Confusion between open and closed intervals

Question

I'm trying to solve the following exercise:

In each case below, say whether the given statement is true for the universe (0, 1) = {x ∈ R | 0 < x < 1}, and say whether it is true for the universe [0, 1] = {x ∈ R | 0 ≤ x ≤ 1}. For each of the four cases, you should therefore give two true-or-false answers.

• a. ∀x(∃y(x > y))
• b. ∀x(∃y(x ≥ y))
• c. ∃y(∀x(x > y))
• d. ∃y(∀x(x ≥ y))

From here I can see that a(every number in the universe has a number less than itself) is true in the open interval, but not in the closed. I just can't get my head around why that is. I know that in the open interval 0 is not included, so how can the lowest possible value in that interval(exclusive 0) still have a y that is lower than it? If any one can give me a good explanation for this I would really appreciate it.

Answer 1

The reason is following. I claim that in $(0,1)$, for any $x\in(0,1)$, there exists $y\in(0,1)$ such that $y<x$. One way to prove my claim is to construct $y$ for any $x$, and I can do so by taking $y=x/2$.

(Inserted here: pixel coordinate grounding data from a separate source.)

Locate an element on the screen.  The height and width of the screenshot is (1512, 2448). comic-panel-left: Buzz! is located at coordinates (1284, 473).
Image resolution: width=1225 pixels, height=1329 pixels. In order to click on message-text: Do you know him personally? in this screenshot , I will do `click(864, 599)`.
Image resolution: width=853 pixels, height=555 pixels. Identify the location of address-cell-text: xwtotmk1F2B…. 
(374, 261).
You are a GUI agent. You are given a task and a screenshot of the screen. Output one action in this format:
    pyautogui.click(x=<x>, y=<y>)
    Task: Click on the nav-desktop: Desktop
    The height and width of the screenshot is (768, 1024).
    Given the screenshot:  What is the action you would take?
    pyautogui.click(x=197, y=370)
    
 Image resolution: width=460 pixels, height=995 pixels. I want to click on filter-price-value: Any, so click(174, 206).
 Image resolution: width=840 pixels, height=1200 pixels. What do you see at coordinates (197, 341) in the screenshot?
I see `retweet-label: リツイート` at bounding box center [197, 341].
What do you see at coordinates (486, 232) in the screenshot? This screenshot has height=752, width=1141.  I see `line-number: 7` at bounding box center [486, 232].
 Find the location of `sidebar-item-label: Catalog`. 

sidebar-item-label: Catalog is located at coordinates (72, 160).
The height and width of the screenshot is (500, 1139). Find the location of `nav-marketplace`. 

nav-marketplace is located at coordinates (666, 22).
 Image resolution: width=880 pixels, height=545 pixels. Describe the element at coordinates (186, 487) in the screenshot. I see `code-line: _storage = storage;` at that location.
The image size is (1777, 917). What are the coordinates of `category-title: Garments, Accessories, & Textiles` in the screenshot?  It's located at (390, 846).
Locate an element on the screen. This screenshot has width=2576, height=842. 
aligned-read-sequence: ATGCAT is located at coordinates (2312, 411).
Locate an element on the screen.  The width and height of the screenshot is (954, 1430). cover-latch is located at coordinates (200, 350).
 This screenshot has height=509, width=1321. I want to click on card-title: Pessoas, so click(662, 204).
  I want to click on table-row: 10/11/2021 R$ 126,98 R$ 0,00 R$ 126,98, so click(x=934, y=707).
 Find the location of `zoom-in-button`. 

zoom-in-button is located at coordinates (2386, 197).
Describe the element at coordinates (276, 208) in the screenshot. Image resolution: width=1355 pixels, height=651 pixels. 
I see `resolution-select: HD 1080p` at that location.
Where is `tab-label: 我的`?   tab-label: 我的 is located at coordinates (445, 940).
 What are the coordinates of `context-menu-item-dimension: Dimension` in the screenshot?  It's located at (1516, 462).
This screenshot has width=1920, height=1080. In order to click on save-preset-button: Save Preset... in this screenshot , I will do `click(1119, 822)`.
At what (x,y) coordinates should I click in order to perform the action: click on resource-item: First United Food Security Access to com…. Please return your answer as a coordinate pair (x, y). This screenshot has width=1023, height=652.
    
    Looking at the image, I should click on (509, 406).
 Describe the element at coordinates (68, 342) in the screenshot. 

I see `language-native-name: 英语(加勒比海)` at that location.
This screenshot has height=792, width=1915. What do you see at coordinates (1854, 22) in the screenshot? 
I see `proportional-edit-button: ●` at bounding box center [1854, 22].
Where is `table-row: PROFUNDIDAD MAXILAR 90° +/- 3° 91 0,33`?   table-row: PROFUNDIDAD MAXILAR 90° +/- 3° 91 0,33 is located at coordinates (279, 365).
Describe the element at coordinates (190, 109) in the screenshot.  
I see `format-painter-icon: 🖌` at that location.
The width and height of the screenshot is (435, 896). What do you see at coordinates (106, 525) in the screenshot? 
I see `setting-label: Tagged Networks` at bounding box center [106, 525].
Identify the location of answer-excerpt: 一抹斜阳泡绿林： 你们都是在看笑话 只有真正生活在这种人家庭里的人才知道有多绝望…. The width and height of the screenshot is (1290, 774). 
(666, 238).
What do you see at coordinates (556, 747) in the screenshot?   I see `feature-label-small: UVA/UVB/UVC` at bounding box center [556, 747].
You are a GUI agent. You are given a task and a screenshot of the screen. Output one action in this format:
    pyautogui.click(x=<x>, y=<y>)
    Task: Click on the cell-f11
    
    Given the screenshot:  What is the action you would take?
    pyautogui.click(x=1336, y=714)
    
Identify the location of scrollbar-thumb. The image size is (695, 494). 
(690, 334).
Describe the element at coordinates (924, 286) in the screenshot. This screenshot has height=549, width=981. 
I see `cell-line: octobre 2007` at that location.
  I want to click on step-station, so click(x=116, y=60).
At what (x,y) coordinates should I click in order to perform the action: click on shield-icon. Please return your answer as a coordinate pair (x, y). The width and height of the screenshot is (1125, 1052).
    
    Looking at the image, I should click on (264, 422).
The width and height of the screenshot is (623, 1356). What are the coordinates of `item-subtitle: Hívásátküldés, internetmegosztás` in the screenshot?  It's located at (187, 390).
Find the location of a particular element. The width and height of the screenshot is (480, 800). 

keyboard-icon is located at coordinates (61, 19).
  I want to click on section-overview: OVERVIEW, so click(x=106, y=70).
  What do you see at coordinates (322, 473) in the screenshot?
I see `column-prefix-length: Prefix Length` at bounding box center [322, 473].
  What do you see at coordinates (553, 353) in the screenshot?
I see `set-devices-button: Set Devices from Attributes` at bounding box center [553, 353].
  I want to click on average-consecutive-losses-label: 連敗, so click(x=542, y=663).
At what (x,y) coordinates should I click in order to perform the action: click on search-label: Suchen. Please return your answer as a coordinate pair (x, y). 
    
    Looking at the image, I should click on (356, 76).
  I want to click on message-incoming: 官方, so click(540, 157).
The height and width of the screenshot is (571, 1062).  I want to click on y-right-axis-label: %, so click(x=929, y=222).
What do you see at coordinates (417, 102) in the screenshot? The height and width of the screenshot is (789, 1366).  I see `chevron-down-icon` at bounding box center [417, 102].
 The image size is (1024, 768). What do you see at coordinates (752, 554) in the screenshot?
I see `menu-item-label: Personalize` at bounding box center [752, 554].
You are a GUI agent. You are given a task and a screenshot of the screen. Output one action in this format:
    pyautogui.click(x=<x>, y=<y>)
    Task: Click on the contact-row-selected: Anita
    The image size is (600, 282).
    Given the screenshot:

I cannot do the construction (and hence prove similar claim) in $[0,1]$, since for $x=0$, $y\in[0,1]$ such that $y<x$ does not exist.

As a side remark, your 'lowest possible value in that interval(exclusive 0) still have a y that is lower than it' is not what the property at hand is. The property at hand says that given $X$, for any $x\in X$, there exists $y\in X$ such that $y<x$.